SUPPLIED TEXT
Bacteria can be classified by general morphology. Characteristic cell shape and size help to name and differentiate microorganisms. There are five types of bacterial cells: Cocci, Bacilli, Coccobacilli, Fusiform, and Spirilla. Cocci bacterium are spherical or oval shape. The cocci can occur in pairs (diplococci), chains (streptococci), and irregular clusters (staphylococci). The entire bacterial cell is very small, about the size of an eukaryotic mitochondria. The second type, bacilli, are rod shaped. Coccibacilli are very short rods that can easily be mistaken for cocci. Fusiform are rod-shaped bacteria that have tapered ends (like an American football). Spirilla are spiral shaped. If the spirilla is spiral shaped and the cell is more flexible it is called a spirochete.

Part II Microbial Diversity

  • Taxonomy and Phylogeny
  • Bacteria
  • Archea
  • Fungi
  • Protozoa
  • Unicellular Algae
  • Viruses
  • Actinomycetes

Part III Medical Microbiology

Medical Microbiology is an important concept, generally dealing with microbes that cause diseases. It helps to find the effect of microbes in producing diseases and the remedial of the diseases. One of the major field of Medical Microbiology is the study of antibiotics producing organisms.

DATA TO EXAMINE
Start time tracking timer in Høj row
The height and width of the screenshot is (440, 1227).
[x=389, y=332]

* * *

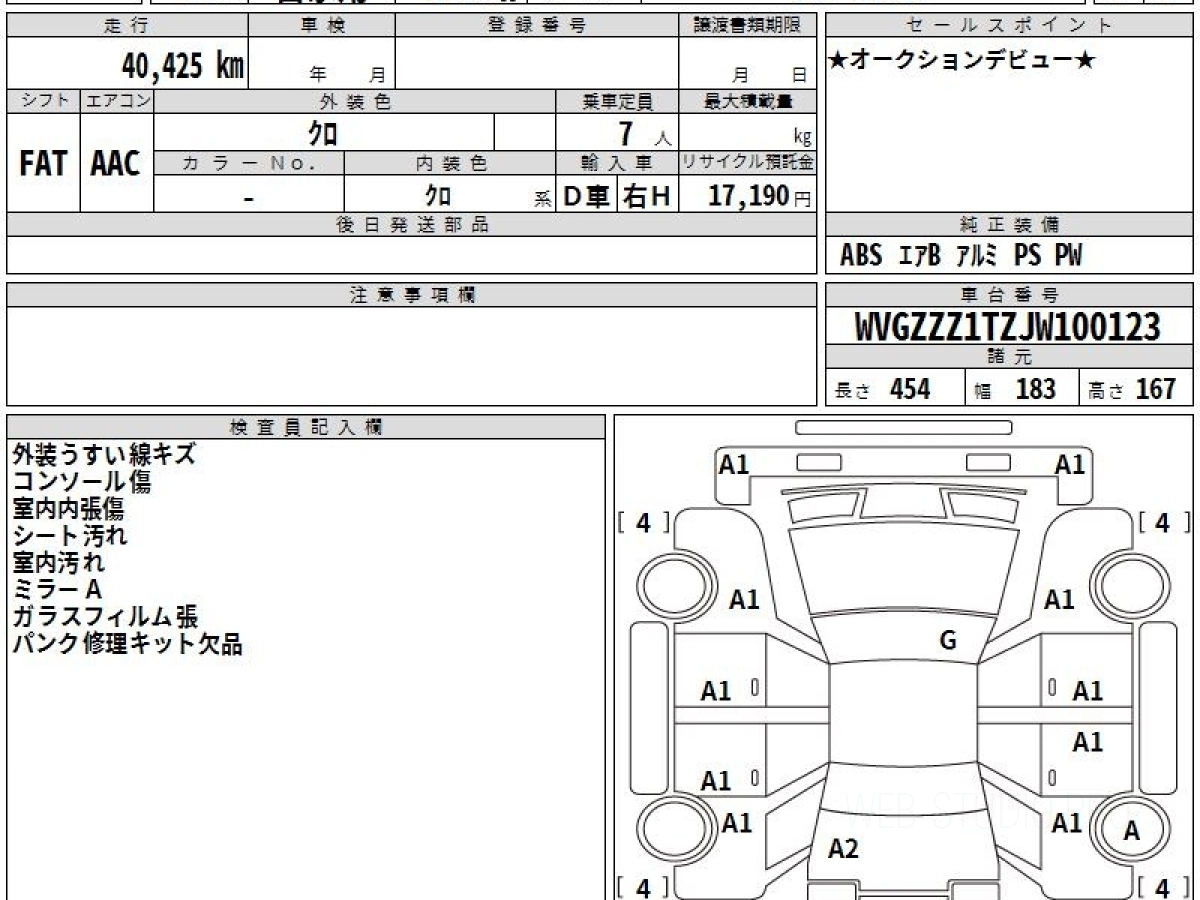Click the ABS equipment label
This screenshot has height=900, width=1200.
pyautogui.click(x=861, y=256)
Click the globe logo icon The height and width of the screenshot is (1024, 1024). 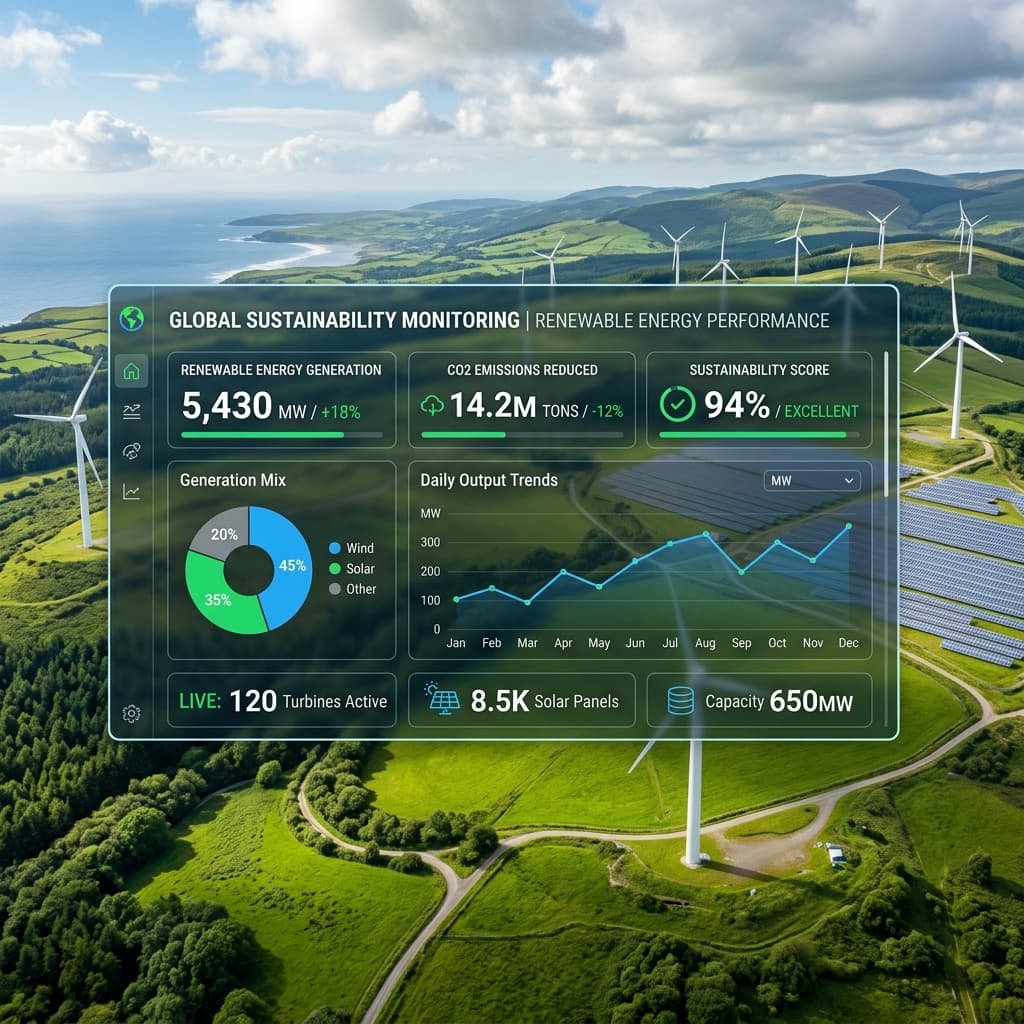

REQUIRED ACTION 1
In the microbiology text, what is a spiral-shaped bacterium with a more flexible cell called?
REQUIRED ACTION 2
For each statement below, say whether it agrees with the microbiology text, and quote the words that decide it: (a) Cocci that occur in chains are called staphylococci. (b) Fusiform bacteria are rod-shaped with tapered ends. (c) Five types of bacterial cells are named.
REQUIRED ACTION 3
Write what comes next in the microbiology text on bacterial shapes and medical microbiology, starting after its final sentence.

YOUR RESPONSE 1
A spirochete.

YOUR RESPONSE 2
(a) No: "chains (streptococci)"
(b) Yes: "Fusiform are rod-shaped bacteria that have tapered ends"
(c) Yes: "There are five types of bacterial cells"

YOUR RESPONSE 3
The following fields are related to Medical Microbiology: Immunology Bacteriology Virology Pharmacology

Part IV Environmental Microbiology

Part V Food and Industrial Microbiology

Industrial Microbiology


Use of microbes in industrial or large scale productions is known as industrial microbiology. Mostly the bacteria and fungi are used in industrial applications. Bacteria have the property of rapid reproduction, as they divide rapidly leading to an exponential increase in population. By using bacteria we can transform substrates into more useful or valuable products.

Modern Industrial Microbiology has evolved in demand to develop cheap and faster substitute of chemical reactions. In earlier years of industrial development the transformation reactions are carried out by several steps of lengthy and delicate chemical reactions. They are very hard to control, depend on various other factors, sometimes require harsh conditions like high temperature, high pressure, use of alkali and acids and use of costly transition metals as catalyst. Often, performing a single transformation requires many steps of chemical reaction. By using industrial microbiology we can transform substrates without such harsh conditions more easily than ever.

Microbes are also used to produce antibiotics, vitamins, amino acids, organic acids, alcohols, and also as food called single cell proteins (SCP).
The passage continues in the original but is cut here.